Word and element location data:
============================================================

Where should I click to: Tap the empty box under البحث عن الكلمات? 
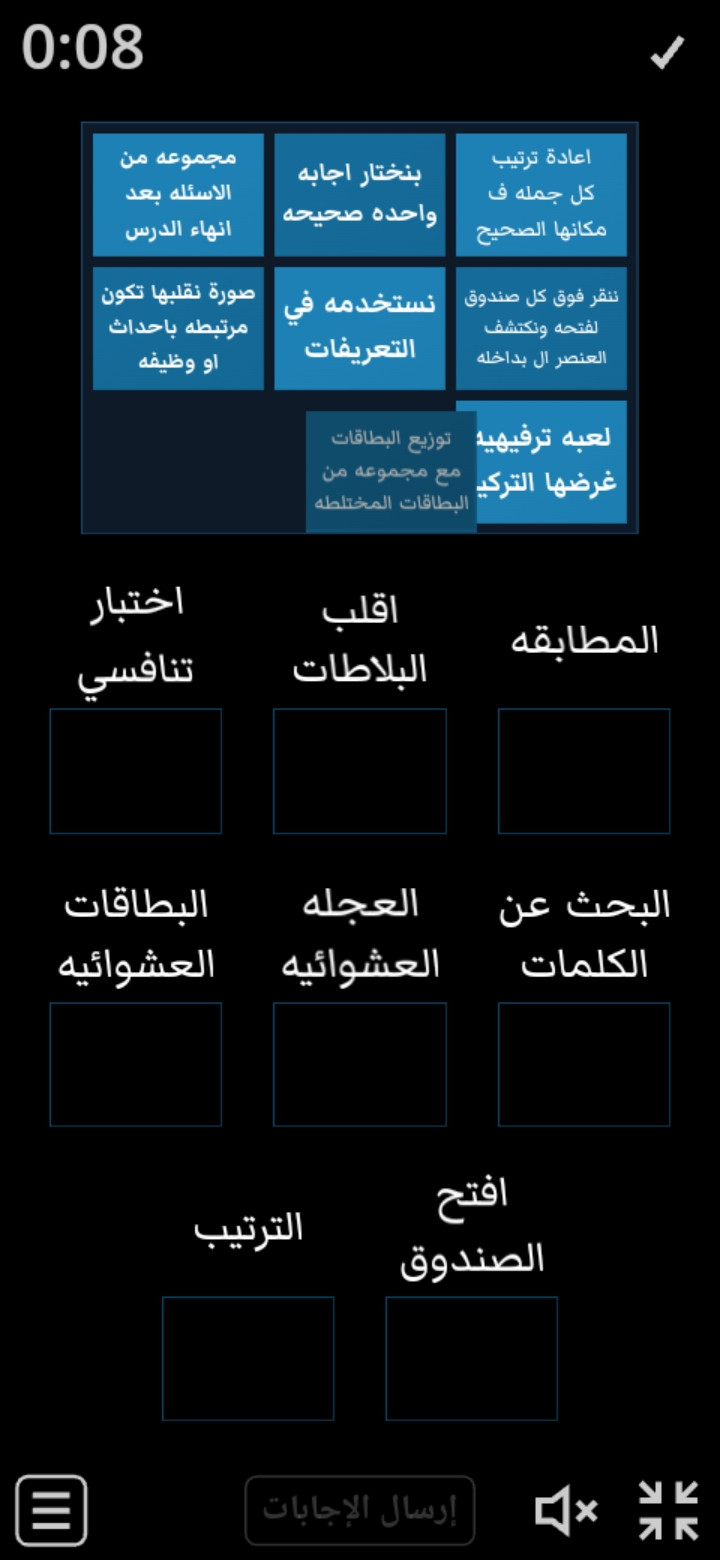584,1064
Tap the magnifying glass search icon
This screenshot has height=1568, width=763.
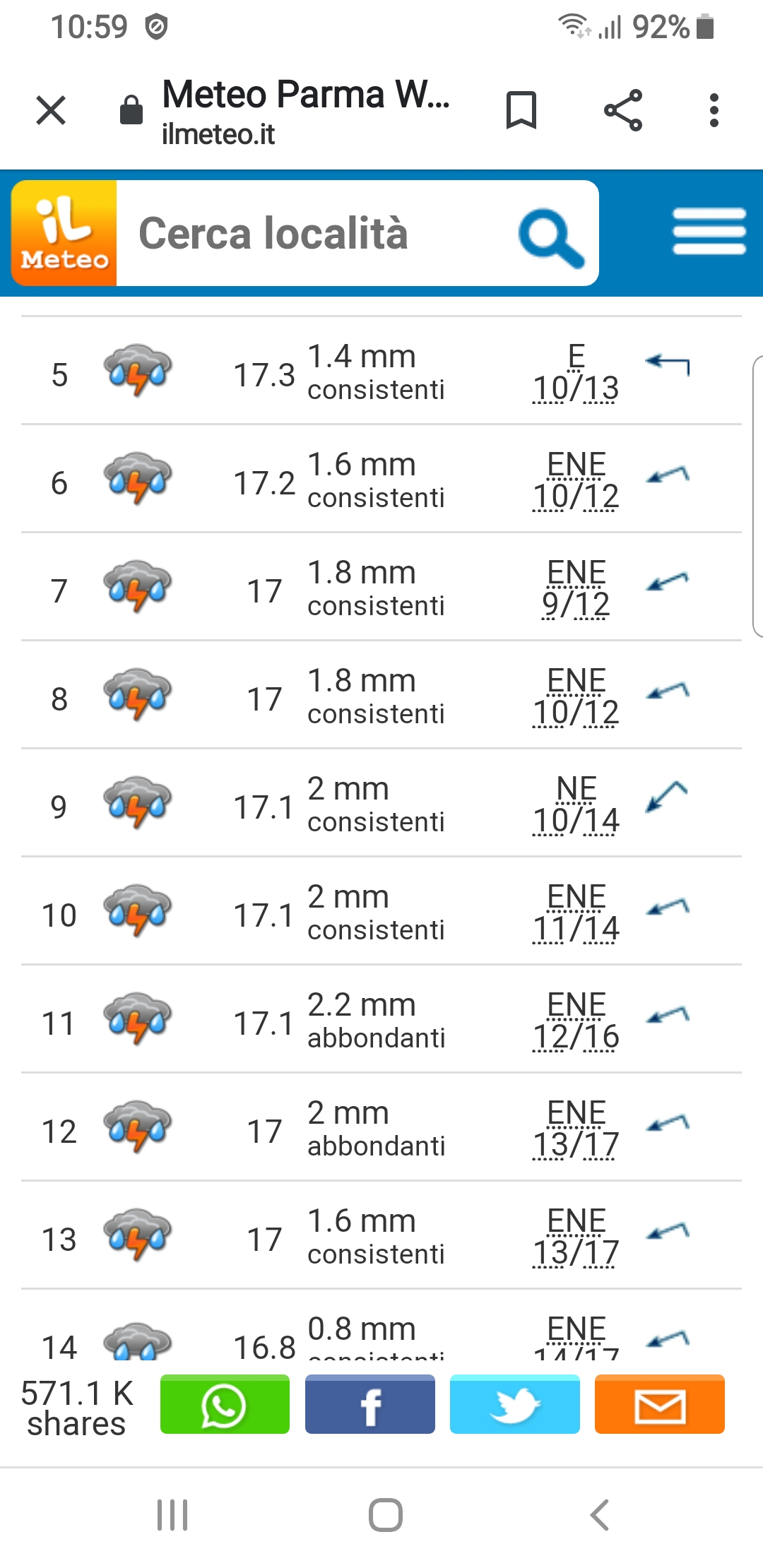pyautogui.click(x=552, y=238)
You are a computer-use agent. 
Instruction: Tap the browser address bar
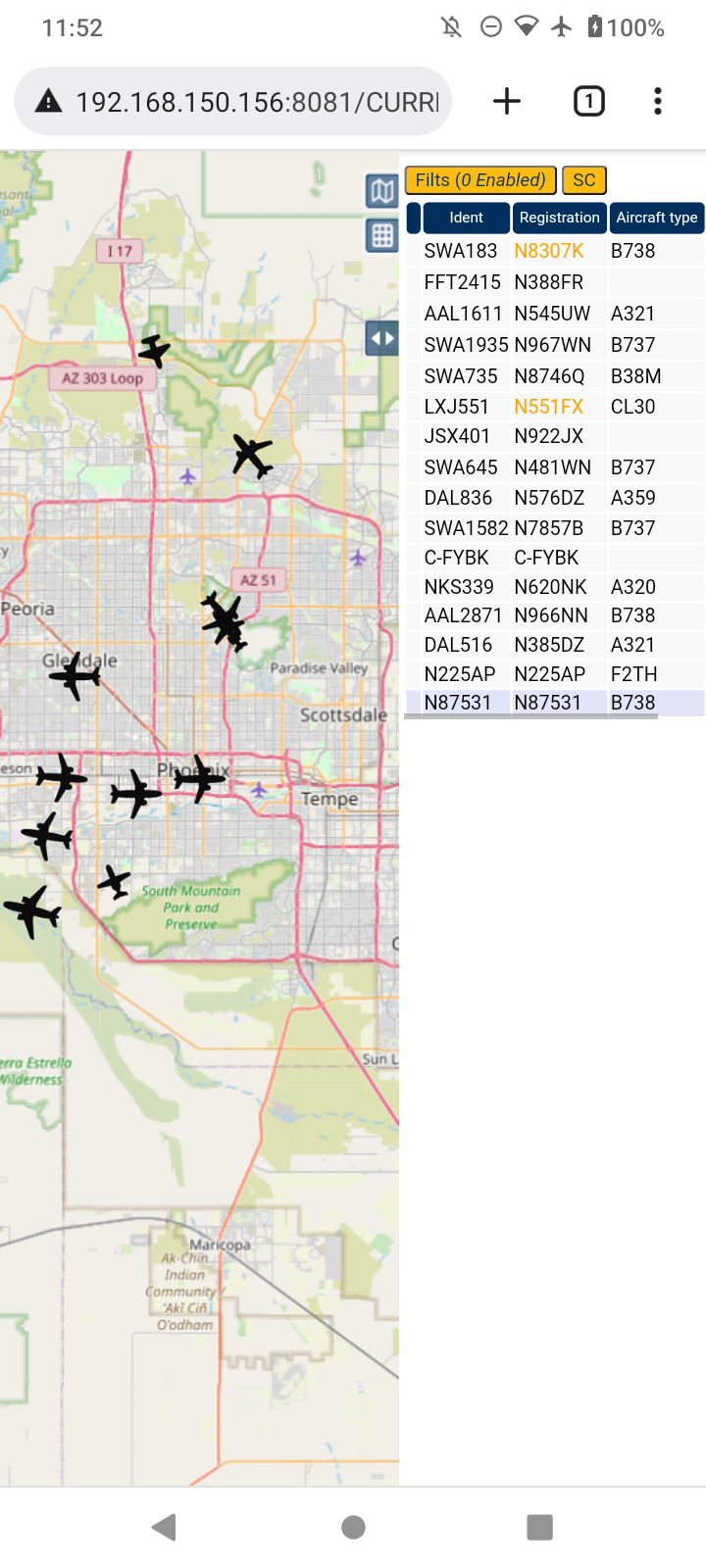232,101
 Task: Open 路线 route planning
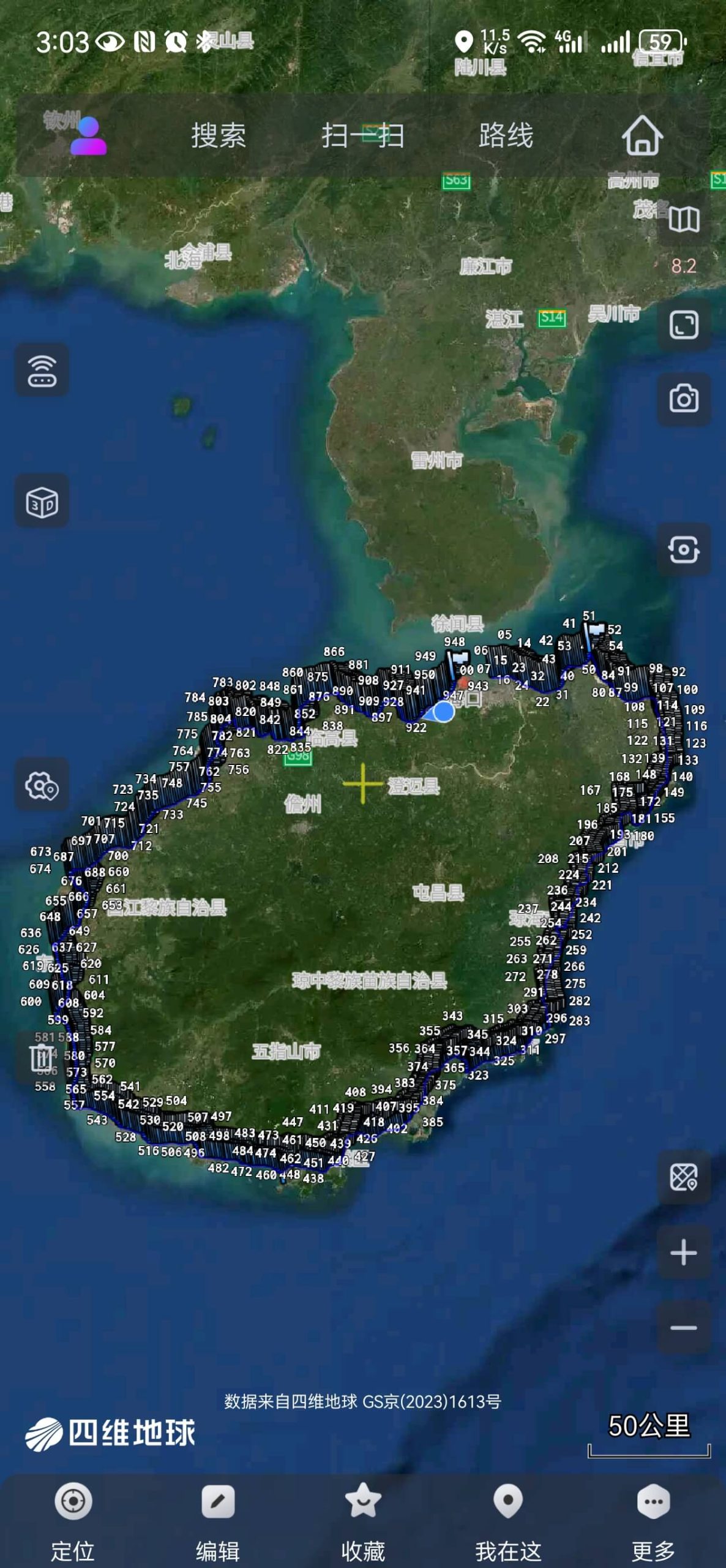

============================================================

# THE TASK
Copy the rows word for word, starting at the line that contains "You are a computer-use agent." and going through the last row. Leave out the pictures.

# RESULT BELOW
You are a computer-use agent. 
Instruction: Tap the browser address bar
232,101
 Task: Open 路线 route planning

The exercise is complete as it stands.